We use caching to store material that is either frequently used or expensive to compute.

We use web2py caching. We do not deliberately manage browser caching. We use the lower-level mechanisms of web2py: cache.ram, and refrain from decorating controllers with @cache or @cache.action, because we have to be selective on which request vars are important for keying the cached items.

All caching is triggered via the Model: CACHING object. We cahce in RAM only, but there is a switch by which we could also cache on disk, if we want to keep the cache between restarts of the server.

Here is a list of what we cache:

the numbers of chapters in each book M: BOOKS.get
heatmaps (charts) M: CHART.get and M: CHART.getBlocks
chapter records M: MATERIAL.getPassage
verse content (the content of verses that occur on a page) M: MATERIAL.get
single verse content in specific (re)presentation M: VERSE.get and M: VERSE.getJson
verse boundaries for a given set of slots, so that the pagination of result pages can be computed M: MATERIAL.getPagination
notes occurrences M: NOTE.read
clause atoms per verse M: NOTE.getClauseAtoms M: NOTE.getClauseAtomFirstSlot
chapters per query and queries per chapter M: QUERYCHAPTER.makeQCindex and M: QUERYCHAPTER.updateQCindex
side material of pages M: SIDE.get
definitions of view settings M: VIEWDEFS
word pages M: WORD.page

We do not cache rendered views, because the views implement tweaks that are dependent on the browser.

Note that what the user sees, is the effect of the javascript on the html produced by rendered view. So the cached data only has to be indexed by those request vars that select content: mr, qw, book, chapter, item id (iid) and (result) page.

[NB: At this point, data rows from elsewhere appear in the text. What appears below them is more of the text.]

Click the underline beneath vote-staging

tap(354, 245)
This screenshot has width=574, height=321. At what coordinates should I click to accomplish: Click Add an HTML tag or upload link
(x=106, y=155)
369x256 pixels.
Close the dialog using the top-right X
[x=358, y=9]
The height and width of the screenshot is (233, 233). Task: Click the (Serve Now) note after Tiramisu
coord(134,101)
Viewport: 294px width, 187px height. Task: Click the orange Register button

I think this strikes a nice balance: * these chunks of html are equal for all users that visit such a page, regardless of their view settings * these chunks of html are relatively small, only the material of one page.

It is tempting to cache the SQL queries, but they fetch large amounts of data, of which only a tiny portion shows up. So it uses a lot of space. If a user examines a query with 1000 pages of results, it is unlikely that (s)he will visit all of them, so it is not worthwhile to keep the results of the one big query in cache all the time. On the other hand, many users look at the first page of query results, and by caching individual pages, the number of times that the big query is exececuted is reduced significantly.

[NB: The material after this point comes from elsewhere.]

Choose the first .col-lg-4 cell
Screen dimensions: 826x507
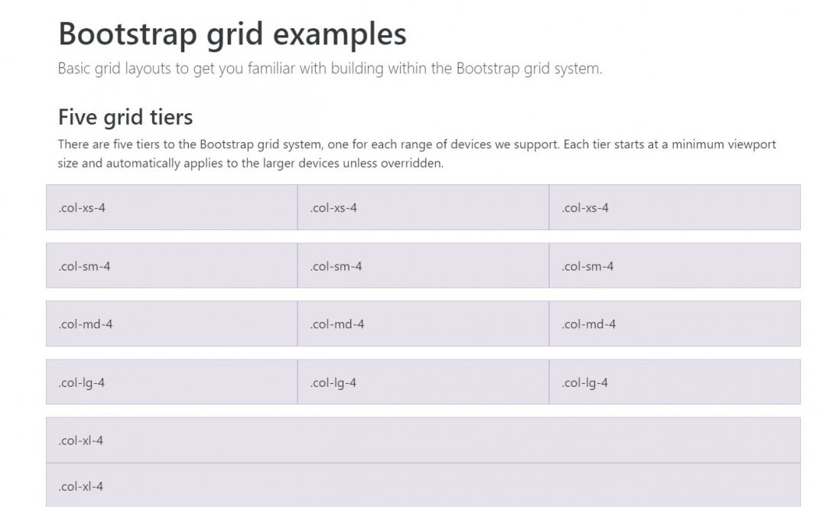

There is one exception: looking up the queries that have results in a given chapter is quite expensive. We alleviate that by making an index of queries by chapter and store that in the cache.

Time consuming and priority

This is time consuming and it has to happen before the website is visited. If pages are served before this index is finished, sidebars maybe incomplete, and yet they will be cached, so they remain incomplete.

The update script of SHEBANQ will make a first visit right after the update to counter this.

Updating the index

When a query gets executed, it should be removed from the index and then added again. Therefore we need to know which chapters are affected. For that we also hold an index from queries to chapters in the cache.